(Stored records)

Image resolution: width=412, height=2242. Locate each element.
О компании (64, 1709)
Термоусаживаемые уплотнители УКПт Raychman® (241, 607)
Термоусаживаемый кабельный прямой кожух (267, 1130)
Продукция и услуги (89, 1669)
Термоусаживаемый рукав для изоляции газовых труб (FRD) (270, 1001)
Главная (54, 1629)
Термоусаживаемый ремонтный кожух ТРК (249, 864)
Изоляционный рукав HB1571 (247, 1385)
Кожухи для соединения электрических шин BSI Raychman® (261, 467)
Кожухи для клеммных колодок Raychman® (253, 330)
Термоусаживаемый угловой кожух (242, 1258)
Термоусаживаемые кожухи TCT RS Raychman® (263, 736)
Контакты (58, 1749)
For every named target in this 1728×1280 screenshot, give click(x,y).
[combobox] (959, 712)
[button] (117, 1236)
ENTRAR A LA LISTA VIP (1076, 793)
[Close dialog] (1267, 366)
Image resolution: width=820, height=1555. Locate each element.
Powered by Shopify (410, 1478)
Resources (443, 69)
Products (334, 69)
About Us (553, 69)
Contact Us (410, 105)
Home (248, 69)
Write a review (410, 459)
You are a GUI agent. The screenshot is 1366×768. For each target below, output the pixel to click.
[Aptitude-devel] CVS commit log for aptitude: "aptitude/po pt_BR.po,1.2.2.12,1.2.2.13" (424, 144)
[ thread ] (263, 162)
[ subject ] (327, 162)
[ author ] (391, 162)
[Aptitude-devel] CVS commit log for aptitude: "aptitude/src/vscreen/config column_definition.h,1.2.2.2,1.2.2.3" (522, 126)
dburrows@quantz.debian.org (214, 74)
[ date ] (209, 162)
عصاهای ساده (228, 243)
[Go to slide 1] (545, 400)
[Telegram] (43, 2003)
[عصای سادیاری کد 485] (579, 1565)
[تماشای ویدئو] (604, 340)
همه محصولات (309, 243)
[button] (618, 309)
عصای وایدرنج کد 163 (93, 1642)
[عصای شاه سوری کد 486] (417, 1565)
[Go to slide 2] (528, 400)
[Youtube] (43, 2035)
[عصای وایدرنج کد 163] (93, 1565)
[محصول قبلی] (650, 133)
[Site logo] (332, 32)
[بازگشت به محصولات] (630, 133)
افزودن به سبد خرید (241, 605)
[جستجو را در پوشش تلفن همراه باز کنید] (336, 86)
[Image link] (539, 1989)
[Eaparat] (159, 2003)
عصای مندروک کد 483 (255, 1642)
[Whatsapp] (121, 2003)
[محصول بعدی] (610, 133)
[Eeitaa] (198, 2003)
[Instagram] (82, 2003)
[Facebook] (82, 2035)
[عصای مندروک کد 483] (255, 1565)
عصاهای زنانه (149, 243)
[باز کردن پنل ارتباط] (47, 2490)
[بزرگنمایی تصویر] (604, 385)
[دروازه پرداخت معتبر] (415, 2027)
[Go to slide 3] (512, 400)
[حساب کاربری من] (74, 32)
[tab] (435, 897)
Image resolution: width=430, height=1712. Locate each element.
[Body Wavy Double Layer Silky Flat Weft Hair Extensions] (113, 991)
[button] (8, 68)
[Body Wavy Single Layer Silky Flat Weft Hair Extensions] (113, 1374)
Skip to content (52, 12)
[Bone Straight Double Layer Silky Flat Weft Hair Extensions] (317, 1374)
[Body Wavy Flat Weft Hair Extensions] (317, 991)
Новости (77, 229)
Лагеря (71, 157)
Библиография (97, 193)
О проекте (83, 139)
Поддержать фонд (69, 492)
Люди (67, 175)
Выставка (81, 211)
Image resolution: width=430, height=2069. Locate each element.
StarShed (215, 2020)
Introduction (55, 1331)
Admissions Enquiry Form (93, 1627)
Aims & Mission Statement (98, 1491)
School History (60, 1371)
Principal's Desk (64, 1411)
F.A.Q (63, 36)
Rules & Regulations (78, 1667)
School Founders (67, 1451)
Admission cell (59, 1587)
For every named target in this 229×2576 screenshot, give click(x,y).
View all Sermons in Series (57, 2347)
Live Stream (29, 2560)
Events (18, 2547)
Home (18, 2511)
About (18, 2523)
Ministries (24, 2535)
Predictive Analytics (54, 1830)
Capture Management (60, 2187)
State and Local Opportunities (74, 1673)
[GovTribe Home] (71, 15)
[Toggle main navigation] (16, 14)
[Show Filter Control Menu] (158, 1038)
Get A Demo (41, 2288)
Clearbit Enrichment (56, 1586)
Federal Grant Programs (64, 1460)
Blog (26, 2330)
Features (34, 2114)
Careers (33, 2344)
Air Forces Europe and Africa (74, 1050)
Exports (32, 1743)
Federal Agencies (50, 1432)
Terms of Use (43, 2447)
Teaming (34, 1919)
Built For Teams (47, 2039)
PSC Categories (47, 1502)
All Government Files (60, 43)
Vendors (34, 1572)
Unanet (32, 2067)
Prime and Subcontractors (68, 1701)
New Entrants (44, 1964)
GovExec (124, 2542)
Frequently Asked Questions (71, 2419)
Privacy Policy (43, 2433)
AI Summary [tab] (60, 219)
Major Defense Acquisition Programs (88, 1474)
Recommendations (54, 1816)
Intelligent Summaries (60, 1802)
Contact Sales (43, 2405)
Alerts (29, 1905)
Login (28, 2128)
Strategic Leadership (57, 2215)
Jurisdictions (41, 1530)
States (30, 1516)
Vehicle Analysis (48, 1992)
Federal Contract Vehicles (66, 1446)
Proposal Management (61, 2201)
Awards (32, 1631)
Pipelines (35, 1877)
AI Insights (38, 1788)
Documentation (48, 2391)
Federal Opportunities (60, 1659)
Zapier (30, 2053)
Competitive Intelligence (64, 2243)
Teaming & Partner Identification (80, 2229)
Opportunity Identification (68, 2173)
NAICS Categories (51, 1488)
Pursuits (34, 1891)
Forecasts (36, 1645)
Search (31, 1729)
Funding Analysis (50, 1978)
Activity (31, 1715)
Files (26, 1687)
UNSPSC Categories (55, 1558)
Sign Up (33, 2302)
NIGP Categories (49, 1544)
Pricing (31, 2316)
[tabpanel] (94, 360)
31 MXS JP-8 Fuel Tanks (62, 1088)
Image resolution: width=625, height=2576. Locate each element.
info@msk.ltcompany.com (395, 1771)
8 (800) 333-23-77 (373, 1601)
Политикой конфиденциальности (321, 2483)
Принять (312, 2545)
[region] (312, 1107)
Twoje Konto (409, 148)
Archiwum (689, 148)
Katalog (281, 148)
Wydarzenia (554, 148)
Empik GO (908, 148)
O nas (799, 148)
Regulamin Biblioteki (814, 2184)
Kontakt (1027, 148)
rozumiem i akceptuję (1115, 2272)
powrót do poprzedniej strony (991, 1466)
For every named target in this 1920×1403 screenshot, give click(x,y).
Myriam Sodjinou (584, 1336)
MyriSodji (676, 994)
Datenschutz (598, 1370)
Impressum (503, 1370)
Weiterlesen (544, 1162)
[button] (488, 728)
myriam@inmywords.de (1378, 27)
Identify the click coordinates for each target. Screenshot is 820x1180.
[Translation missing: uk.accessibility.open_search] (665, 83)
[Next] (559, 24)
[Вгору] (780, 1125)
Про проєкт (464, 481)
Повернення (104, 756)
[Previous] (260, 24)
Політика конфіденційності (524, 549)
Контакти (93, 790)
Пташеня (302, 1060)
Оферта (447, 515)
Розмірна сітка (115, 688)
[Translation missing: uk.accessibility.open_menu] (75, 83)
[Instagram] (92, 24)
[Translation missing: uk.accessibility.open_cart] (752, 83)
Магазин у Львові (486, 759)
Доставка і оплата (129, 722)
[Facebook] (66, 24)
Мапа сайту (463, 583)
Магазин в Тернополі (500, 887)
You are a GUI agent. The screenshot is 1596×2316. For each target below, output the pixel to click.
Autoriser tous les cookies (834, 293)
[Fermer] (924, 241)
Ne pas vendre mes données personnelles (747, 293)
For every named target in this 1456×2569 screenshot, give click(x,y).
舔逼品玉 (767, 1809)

## Task goal
Only one stretch of the records above is wanted: the lines between the one holding "[button] (117, 1236)" and the one holding "StarShed (215, 2020)", inclusive, reproduced exactly.

## Task answer
[button] (117, 1236)
ENTRAR A LA LISTA VIP (1076, 793)
[Close dialog] (1267, 366)
Image resolution: width=820, height=1555. Locate each element.
Powered by Shopify (410, 1478)
Resources (443, 69)
Products (334, 69)
About Us (553, 69)
Contact Us (410, 105)
Home (248, 69)
Write a review (410, 459)
You are a GUI agent. The screenshot is 1366×768. For each target below, output the pixel to click.
[Aptitude-devel] CVS commit log for aptitude: "aptitude/po pt_BR.po,1.2.2.12,1.2.2.13" (424, 144)
[ thread ] (263, 162)
[ subject ] (327, 162)
[ author ] (391, 162)
[Aptitude-devel] CVS commit log for aptitude: "aptitude/src/vscreen/config column_definition.h,1.2.2.2,1.2.2.3" (522, 126)
dburrows@quantz.debian.org (214, 74)
[ date ] (209, 162)
عصاهای ساده (228, 243)
[Go to slide 1] (545, 400)
[Telegram] (43, 2003)
[عصای سادیاری کد 485] (579, 1565)
[تماشای ویدئو] (604, 340)
همه محصولات (309, 243)
[button] (618, 309)
عصای وایدرنج کد 163 (93, 1642)
[عصای شاه سوری کد 486] (417, 1565)
[Go to slide 2] (528, 400)
[Youtube] (43, 2035)
[عصای وایدرنج کد 163] (93, 1565)
[محصول قبلی] (650, 133)
[Site logo] (332, 32)
[بازگشت به محصولات] (630, 133)
افزودن به سبد خرید (241, 605)
[جستجو را در پوشش تلفن همراه باز کنید] (336, 86)
[Image link] (539, 1989)
[Eaparat] (159, 2003)
عصای مندروک کد 483 (255, 1642)
[Whatsapp] (121, 2003)
[محصول بعدی] (610, 133)
[Eeitaa] (198, 2003)
[Instagram] (82, 2003)
[Facebook] (82, 2035)
[عصای مندروک کد 483] (255, 1565)
عصاهای زنانه (149, 243)
[باز کردن پنل ارتباط] (47, 2490)
[بزرگنمایی تصویر] (604, 385)
[دروازه پرداخت معتبر] (415, 2027)
[Go to slide 3] (512, 400)
[حساب کاربری من] (74, 32)
[tab] (435, 897)
Image resolution: width=430, height=1712. Locate each element.
[Body Wavy Double Layer Silky Flat Weft Hair Extensions] (113, 991)
[button] (8, 68)
[Body Wavy Single Layer Silky Flat Weft Hair Extensions] (113, 1374)
Skip to content (52, 12)
[Bone Straight Double Layer Silky Flat Weft Hair Extensions] (317, 1374)
[Body Wavy Flat Weft Hair Extensions] (317, 991)
Новости (77, 229)
Лагеря (71, 157)
Библиография (97, 193)
О проекте (83, 139)
Поддержать фонд (69, 492)
Люди (67, 175)
Выставка (81, 211)
Image resolution: width=430, height=2069. Locate each element.
StarShed (215, 2020)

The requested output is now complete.